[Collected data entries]
________________________________________

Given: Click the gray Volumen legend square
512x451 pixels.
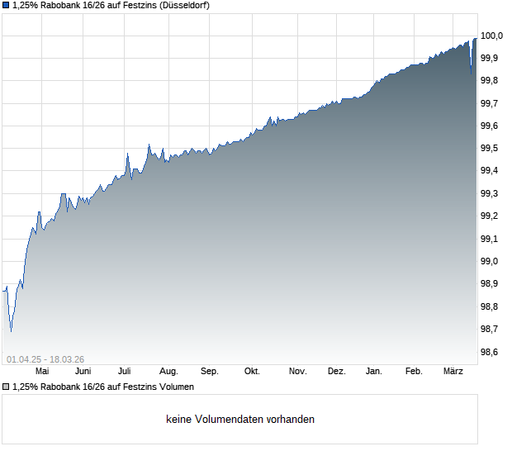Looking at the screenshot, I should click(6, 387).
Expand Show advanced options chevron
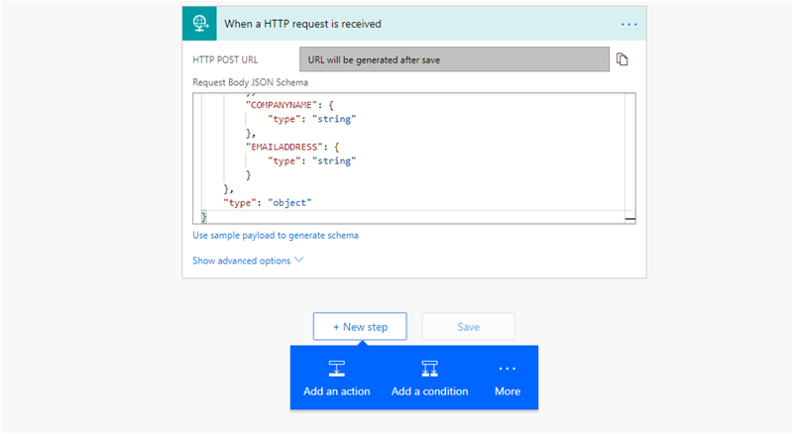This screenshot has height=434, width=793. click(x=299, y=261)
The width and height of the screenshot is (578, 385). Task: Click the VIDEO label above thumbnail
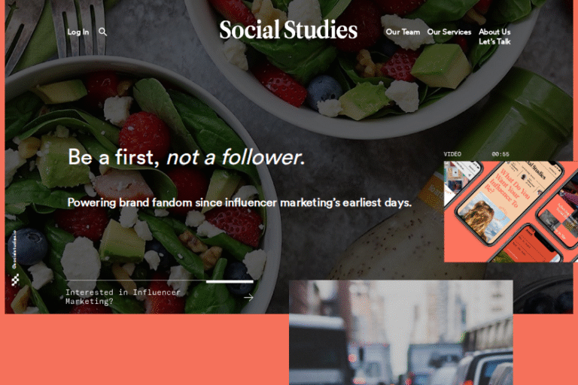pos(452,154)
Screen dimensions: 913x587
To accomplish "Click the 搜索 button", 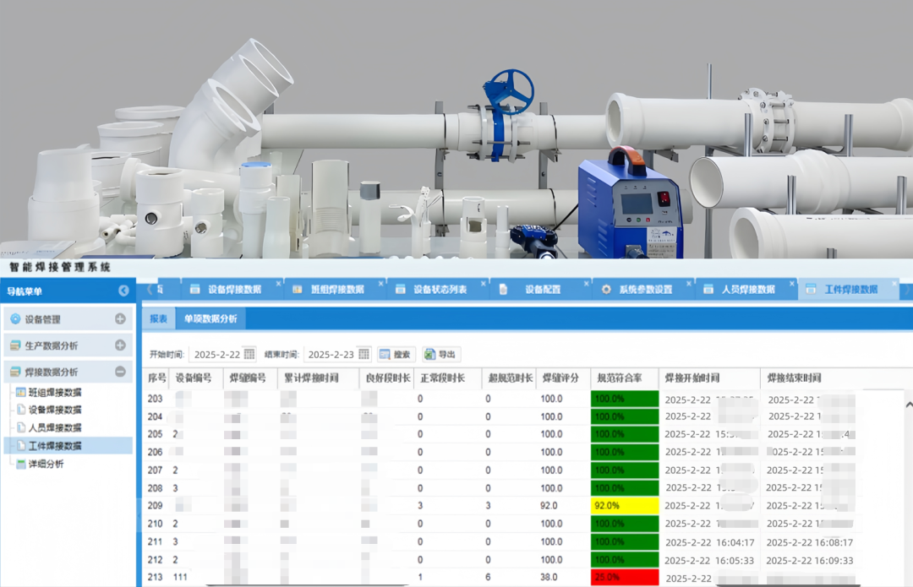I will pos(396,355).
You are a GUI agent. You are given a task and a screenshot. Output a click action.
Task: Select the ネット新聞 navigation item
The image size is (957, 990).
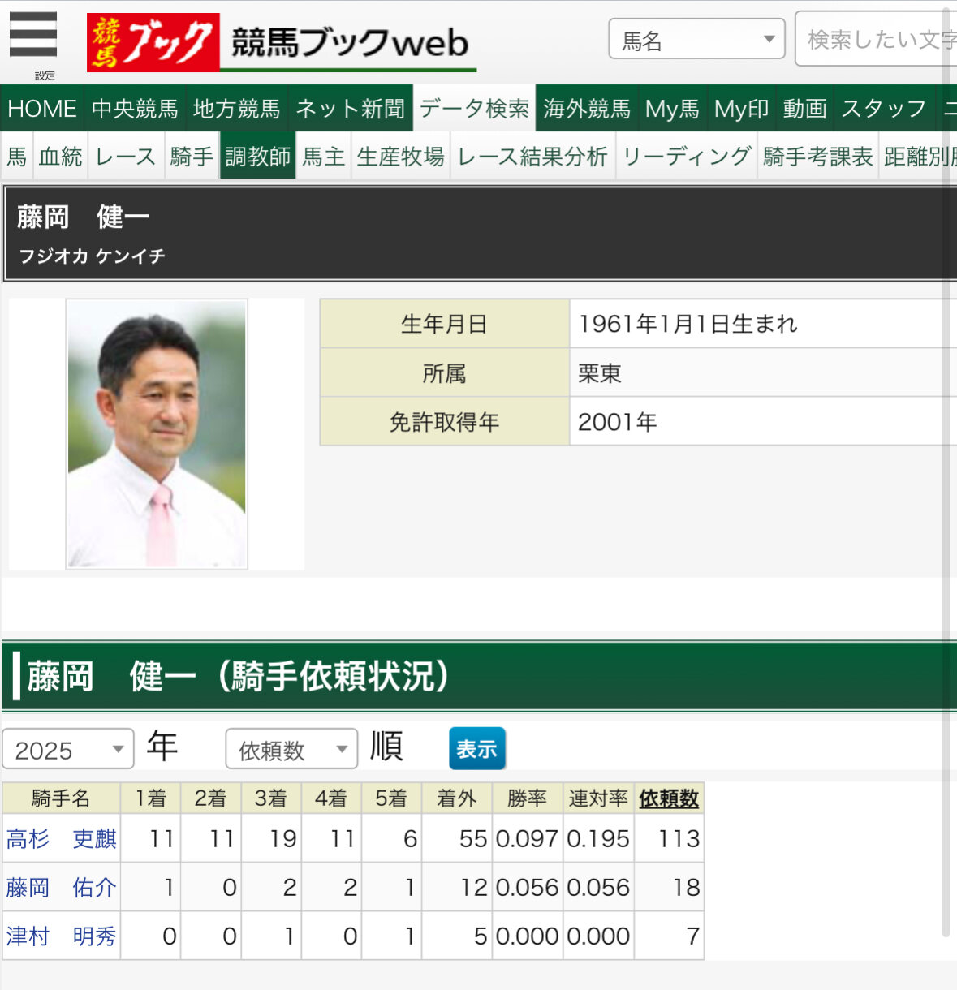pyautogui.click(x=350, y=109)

________________________________________

> Problem
Give back exactly the lines from the one with "You are a GUI" through the end of the records above, inclusive, and omit any pictures.

> Solution below
You are a GUI agent. You are given a task and a screenshot. Output a click action.
Task: Select the ネット新聞 navigation item
The image size is (957, 990).
pyautogui.click(x=350, y=109)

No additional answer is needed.